Employers should consider the following:

  1. Review and modify existing social networking policies to comply with these requirements.
  2. Train supervisors and managers on the requirements of the law so that they do not create liability by wrongfully reacting to protected employee behavior.
  3. Profanity generally will not justify discipline for protected concerted activity. Having said that, threats of violence or harassment implicating race, religion, or sex, for example, are not protected. So, if an employee posts, tweets or blogs in a manner so as to infringe on such protected classifications, the employer can, and should, take action.
  4. Concerted activity about the company or its employees does not lose its protected status just because a statement is false or defamatory; the statement must be maliciously false to lose its protected status under the Act which means the employee must make the statement actually knowing that it is false or with reckless disregard for whether the statement is true. The mere fact that a statement is false, misleading or inaccurate is insufficient to demonstrate that it meets the maliciously false standard.
  5. Policy provisions concerning social media usage should not be overly broad and should contain disclaimer language that the “policy will not be construed or applied in a manner to limit employees’ rights under Section 7 of the NLRA.”
  6. Policy provisions concerning social media usage should state and serve a legitimate business purpose.
  7. As with all employment policies, social media policies should be applied and enforced consistently.

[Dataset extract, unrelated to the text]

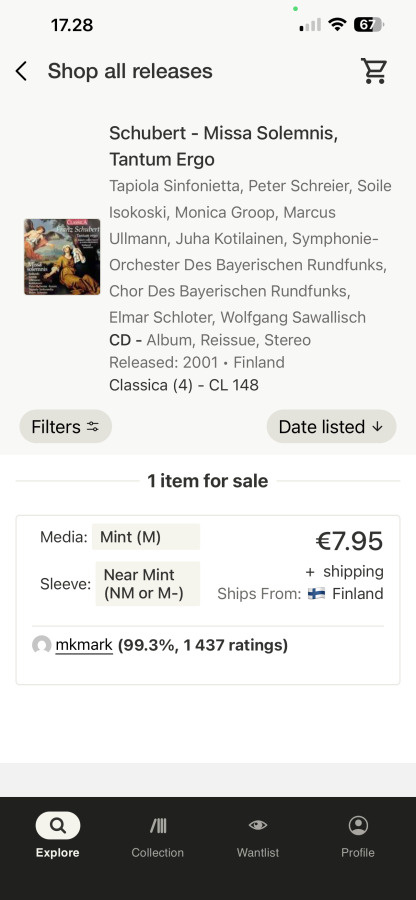416x900 pixels.
Task: Open the Wantlist eye tab
Action: coord(258,835)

This area of the law is destined to become increasingly complex and difficult for employers to balance company rights and interests with those of their employees.

The Act applies to private employers engaged in interstate commerce, but excludes railroad, airline and public employers. (Those employers are governed by different statutes.) So who or what is engaged in interstate commerce? While this has been the subject of considerable legal debate, employers whose work involves or relates to the movement of persons or things (including intangibles, such as information) across state lines or from foreign countries are typically engaged in interstate commerce. Consequently, timeshare resorts, which serve the needs of their owners and guests nationwide, are likely engaged in interstate commerce, thus falling within the ambit of the Act’s coverage.